Background and history
The development of Park conservation area has been defined by the economic fortunes of wider Hartlepool. The land was bought in 1867 by WA Wooler who envisaged a planned country suburb with impressive dwellings. It soon grew rapidly around Ward Jackson Park (grade II registered park and garden).
Large, detached villas, such as Tunstall Court and Tunstall Manor were constructed in a rectilinear street pattern, laid out around the park. These villas of Victorian and Edwardian industrialists were built within substantial private grounds in a variety of architectural styles.
Following the First World War, Hartlepool declined economically. The large estates were gradually subdivided into smaller plots. Several experienced change from residential to public and institutional use. A school, sports club and local authority training centre found homes in the former houses. A significant intensification of development by the end of the 20th century saw a return to residential use.
Park remains a very desirable suburb of Hartlepool. Its spatial layout retains its concealed views, filtered by walls, hedges and matures trees. Long street vistas are tunnelled by overhanging trees. These contrast with the intermittent views into the private estates glimpsed through gateways, along driveways and over boundary walls.
Is it at risk?
Yes. Park conservation area has been on the Historic England Heritage at Risk Register since 2014.
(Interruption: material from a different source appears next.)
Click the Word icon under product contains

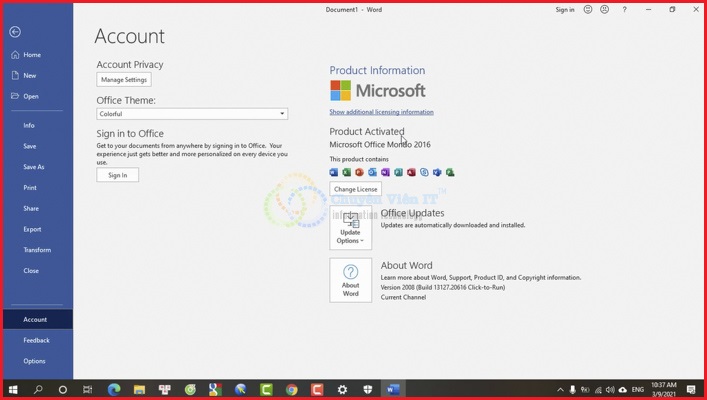click(x=334, y=173)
This is due to increasing demand for further residential development that would split up the grounds of the original villa plots. Many of the large plots have already been subdivided for residential use. If this trend continues, the original character of the whole conservation area will increasingly be lost.
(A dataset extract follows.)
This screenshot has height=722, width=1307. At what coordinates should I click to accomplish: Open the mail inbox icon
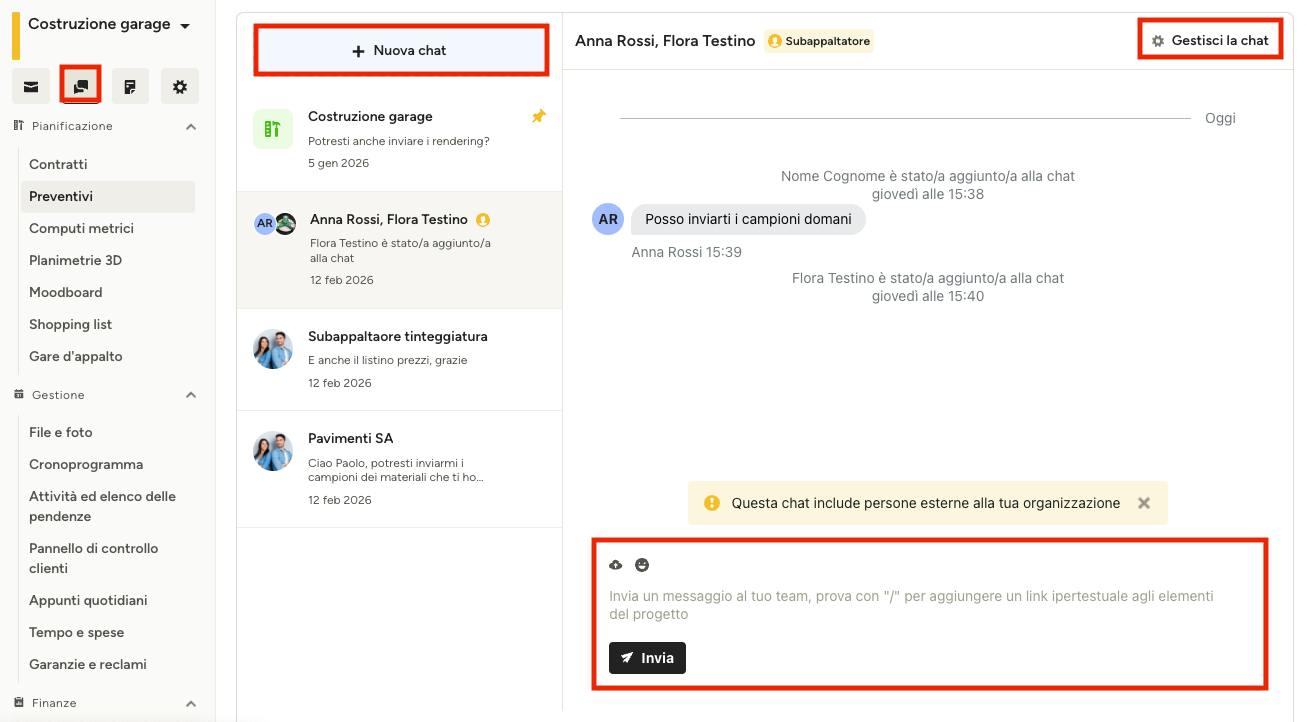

What's the current situation?
Planning Permission has recently been granted for a large development within the grounds of Meadowcroft. This is one of the last remaining Victorian villas to retain some semblance of its original plot size. Meadowcroft has all the features demanded by the wealthy Victorian industrialist who built it. It is set out like a small country estate.
The proposed residential development will block important views of the grounds from the principal rooms of the house. This would significantly damage the relationship between the house and its grounds. Approval of the development by Hartlepool Borough Council may well be the final 'nail in the coffin' for Park conservation area. The approval was given contrary to Council Officers' recommendations.
Planning Permission has also been granted for the demolition of Tunstall Court, one of the original large villas. It had been vacant for many years. Years of neglect and decay, worsened by repeated attacks of vandalism sealed its fate.
The removal of Park conservation area from the register can only be achieved if the essential elements of its character and appearance are respected and protected.